Render every line of the entries below as a numbered list, omitting the blank lines.

**Raw entries**
■ ■ ■ ■ ■
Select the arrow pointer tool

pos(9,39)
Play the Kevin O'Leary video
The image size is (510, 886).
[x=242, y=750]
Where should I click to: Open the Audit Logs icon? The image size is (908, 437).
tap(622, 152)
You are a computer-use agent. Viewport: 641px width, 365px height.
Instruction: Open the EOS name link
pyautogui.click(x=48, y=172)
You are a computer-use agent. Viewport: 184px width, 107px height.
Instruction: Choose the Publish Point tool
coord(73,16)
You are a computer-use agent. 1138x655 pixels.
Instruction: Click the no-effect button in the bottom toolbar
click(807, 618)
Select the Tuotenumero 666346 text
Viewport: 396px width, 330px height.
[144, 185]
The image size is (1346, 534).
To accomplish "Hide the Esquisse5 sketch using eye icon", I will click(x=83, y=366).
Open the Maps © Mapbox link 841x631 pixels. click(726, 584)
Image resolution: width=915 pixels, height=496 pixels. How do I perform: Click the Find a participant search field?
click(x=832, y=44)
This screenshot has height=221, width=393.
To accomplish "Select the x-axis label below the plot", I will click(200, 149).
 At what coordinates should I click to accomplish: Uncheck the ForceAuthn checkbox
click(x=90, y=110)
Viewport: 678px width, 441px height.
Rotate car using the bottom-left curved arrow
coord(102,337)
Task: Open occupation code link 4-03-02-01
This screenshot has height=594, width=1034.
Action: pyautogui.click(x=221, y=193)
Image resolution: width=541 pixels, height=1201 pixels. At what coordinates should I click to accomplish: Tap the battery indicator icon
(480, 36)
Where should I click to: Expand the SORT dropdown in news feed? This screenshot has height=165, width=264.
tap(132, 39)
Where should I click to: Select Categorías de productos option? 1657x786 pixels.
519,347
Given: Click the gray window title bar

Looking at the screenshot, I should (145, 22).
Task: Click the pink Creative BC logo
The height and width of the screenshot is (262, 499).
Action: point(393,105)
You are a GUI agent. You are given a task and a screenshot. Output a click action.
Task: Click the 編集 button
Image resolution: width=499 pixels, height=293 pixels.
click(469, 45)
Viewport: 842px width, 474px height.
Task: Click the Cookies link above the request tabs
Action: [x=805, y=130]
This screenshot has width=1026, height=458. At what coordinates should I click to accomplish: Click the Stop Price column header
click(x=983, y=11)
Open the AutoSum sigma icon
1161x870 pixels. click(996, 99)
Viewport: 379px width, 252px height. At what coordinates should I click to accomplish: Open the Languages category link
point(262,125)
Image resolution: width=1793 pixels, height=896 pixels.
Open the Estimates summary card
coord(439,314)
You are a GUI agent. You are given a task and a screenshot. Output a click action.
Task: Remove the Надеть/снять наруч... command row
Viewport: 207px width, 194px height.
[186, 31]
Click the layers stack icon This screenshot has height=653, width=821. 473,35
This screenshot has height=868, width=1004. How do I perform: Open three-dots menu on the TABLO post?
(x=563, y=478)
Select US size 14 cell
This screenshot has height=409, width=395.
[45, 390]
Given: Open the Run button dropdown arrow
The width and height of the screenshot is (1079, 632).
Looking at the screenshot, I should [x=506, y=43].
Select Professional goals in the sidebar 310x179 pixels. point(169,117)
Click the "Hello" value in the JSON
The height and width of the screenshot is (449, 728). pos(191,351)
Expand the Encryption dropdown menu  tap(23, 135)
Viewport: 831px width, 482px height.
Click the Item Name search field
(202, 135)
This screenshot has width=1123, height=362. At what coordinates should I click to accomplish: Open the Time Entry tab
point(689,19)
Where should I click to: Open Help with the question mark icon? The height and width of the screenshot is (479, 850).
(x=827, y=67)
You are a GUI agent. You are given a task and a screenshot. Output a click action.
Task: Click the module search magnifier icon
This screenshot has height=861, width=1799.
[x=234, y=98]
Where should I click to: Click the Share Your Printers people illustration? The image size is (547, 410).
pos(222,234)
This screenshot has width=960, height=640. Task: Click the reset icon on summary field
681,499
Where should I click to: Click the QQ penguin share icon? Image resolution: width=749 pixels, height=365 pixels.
■ ■ ■ ■ ■
**RESULT BELOW**
1. Select the arrow pointer tool
2. pos(9,39)
3. Play the Kevin O'Leary video
4. The image size is (510, 886).
5. [x=242, y=750]
6. Where should I click to: Open the Audit Logs icon? The image size is (908, 437).
7. tap(622, 152)
8. You are a computer-use agent. Viewport: 641px width, 365px height.
9. Instruction: Open the EOS name link
10. pyautogui.click(x=48, y=172)
11. You are a computer-use agent. Viewport: 184px width, 107px height.
12. Instruction: Choose the Publish Point tool
13. coord(73,16)
14. You are a computer-use agent. 1138x655 pixels.
15. Instruction: Click the no-effect button in the bottom toolbar
16. click(807, 618)
17. Select the Tuotenumero 666346 text
18. Viewport: 396px width, 330px height.
19. [144, 185]
20. The image size is (1346, 534).
21. To accomplish "Hide the Esquisse5 sketch using eye icon", I will click(x=83, y=366).
22. Open the Maps © Mapbox link 841x631 pixels. click(726, 584)
23. Image resolution: width=915 pixels, height=496 pixels. How do I perform: Click the Find a participant search field?
24. click(x=832, y=44)
25. This screenshot has height=221, width=393.
26. To accomplish "Select the x-axis label below the plot", I will click(200, 149).
27.  At what coordinates should I click to accomplish: Uncheck the ForceAuthn checkbox
28. click(x=90, y=110)
29. Viewport: 678px width, 441px height.
30. Rotate car using the bottom-left curved arrow
31. coord(102,337)
32. Task: Open occupation code link 4-03-02-01
33. This screenshot has height=594, width=1034.
34. Action: pyautogui.click(x=221, y=193)
35. Image resolution: width=541 pixels, height=1201 pixels. At what coordinates should I click to accomplish: Tap the battery indicator icon
36. (480, 36)
37. Where should I click to: Expand the SORT dropdown in news feed? This screenshot has height=165, width=264.
38. tap(132, 39)
39. Where should I click to: Select Categorías de productos option? 1657x786 pixels.
40. 519,347
41. Given: Click the gray window title bar
42. Looking at the screenshot, I should (145, 22).
43. Task: Click the pink Creative BC logo
44. The height and width of the screenshot is (262, 499).
45. Action: point(393,105)
46. You are a GUI agent. You are given a task and a screenshot. Output a click action.
47. Task: Click the 編集 button
48. Image resolution: width=499 pixels, height=293 pixels.
49. click(469, 45)
50. Viewport: 842px width, 474px height.
51. Task: Click the Cookies link above the request tabs
52. Action: [x=805, y=130]
53. This screenshot has width=1026, height=458. At what coordinates should I click to accomplish: Click the Stop Price column header
54. click(x=983, y=11)
55. Open the AutoSum sigma icon
56. 1161x870 pixels. click(996, 99)
57. Viewport: 379px width, 252px height. At what coordinates should I click to accomplish: Open the Languages category link
58. point(262,125)
59. Image resolution: width=1793 pixels, height=896 pixels.
60. Open the Estimates summary card
61. coord(439,314)
62. You are a GUI agent. You are given a task and a screenshot. Output a click action.
63. Task: Remove the Надеть/снять наруч... command row
64. Viewport: 207px width, 194px height.
65. [186, 31]
66. Click the layers stack icon This screenshot has height=653, width=821. 473,35
67. This screenshot has height=868, width=1004. How do I perform: Open three-dots menu on the TABLO post?
68. (x=563, y=478)
69. Select US size 14 cell
70. This screenshot has height=409, width=395.
71. [45, 390]
72. Given: Open the Run button dropdown arrow
73. The width and height of the screenshot is (1079, 632).
74. Looking at the screenshot, I should [x=506, y=43].
75. Select Professional goals in the sidebar 310x179 pixels. point(169,117)
76. Click the "Hello" value in the JSON
77. The height and width of the screenshot is (449, 728). pos(191,351)
78. Expand the Encryption dropdown menu  tap(23, 135)
79. Viewport: 831px width, 482px height.
80. Click the Item Name search field
81. (202, 135)
82. This screenshot has width=1123, height=362. At what coordinates should I click to accomplish: Open the Time Entry tab
83. point(689,19)
84. Where should I click to: Open Help with the question mark icon? The height and width of the screenshot is (479, 850).
85. (x=827, y=67)
86. You are a GUI agent. You are given a task and a screenshot. Output a click action.
87. Task: Click the module search magnifier icon
88. This screenshot has height=861, width=1799.
89. [x=234, y=98]
90. Where should I click to: Click the Share Your Printers people illustration? The image size is (547, 410).
91. pos(222,234)
92. This screenshot has width=960, height=640. Task: Click the reset icon on summary field
93. 681,499
94. Where should I click to: Click the QQ penguin share icon? Image resolution: width=749 pixels, height=365 pixels.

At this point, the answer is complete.